The Middle Creek Athletic Complex in Cary, North Carolina features four flexible 310-foot baseball/softball fields. The home plates of the four fields meet to give a four-leaf clover effect when seen from above. Poor coverage from the softball field’s original sound system combined with equipment failures inspired the town to repair the system with four Danley OS-90 weatherised loudspeakers, one for each diamond. Three other very successful Danley installations in Cary inspired the town officials to approve the repair “sound unheard,” based solely on Danley’s reputation and model output.
“The system originally consisted of conventional 70-Volt mixer-amps in the central scoring tower, with distributed speakers on the lighting poles around each of the four fields,” explained Cailen Waddell, technical director for the Cary Arts Center and the person responsible for the Danley design and installation.
“Poor initial product choice, multiple lightning strikes, and loudspeaker placement that covered spectators but not players combined to necessitate the repair. Investigation into repair of the existing equipment revealed that the underground conduits were crushed during initial construction, compromising the integrity of existing wire and making it impossible to run fresh wire. Due to the expense of replacing conduits and the coverage issues with the existing speaker deployment, we considered a new approach that would allow us to abandon the existing speakers and conduit. The town placed an emphasis on repairing the system on a tight budget.”
The town of Cary already had a history of successful Danley installations. The Cary Theatre and the Cary Arts Centre Theatre both have permanent Danley systems, and the town’s mobile events system also consists of Danley boxes. “Based on past performance, we selected the Danley OS-90 without auditioning it, based solely on the modelling from the Danley Direct software,” said Waddell. “Our staff has a lot of experience installing and maintaining equipment, so for smaller projects like this, we keep the install work in house.”
The four Danley OS-90s are mounted on a central tower, one on each face such that its pattern falls over a given field and its spectator seating while staying off adjacent fields. Danley’s uniquely tight pattern control makes the design possible; conventional loudspeakers would produce too much bleed, effectively cross-contaminating fields with each other’s announcements.

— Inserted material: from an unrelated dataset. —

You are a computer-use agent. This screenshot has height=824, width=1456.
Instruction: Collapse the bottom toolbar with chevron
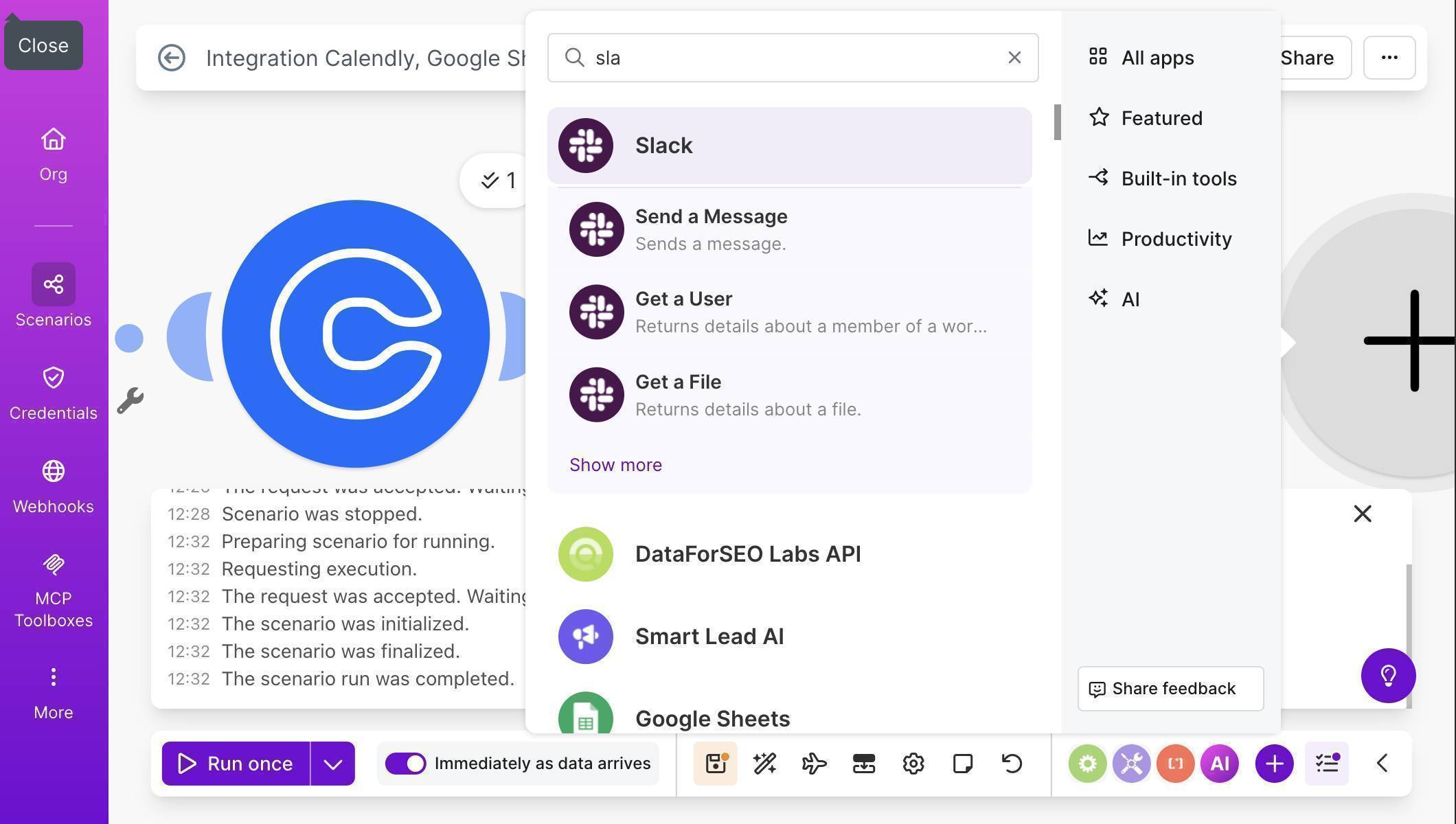tap(1382, 763)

A new Yamaha MTX-3 DSP now feeds two existing Crown XTI 2002 amplifiers that the town already had from other projects. Waddell rewired existing inputs, including an announcement microphone for each field, iPod inputs, and a CB-style emergency announcement microphone that mutes all other inputs when depressed.
“The weatherised Danley OS-90s more than met our expectations,” said Waddell. “They provide clear, intelligible music and announcements even in windy conditions.” Scott Carneval, president of Avant Systems Integration, added: “The Danley OS-90 pattern control is so good that all four systems can be going at the same time without compromising intelligibility!”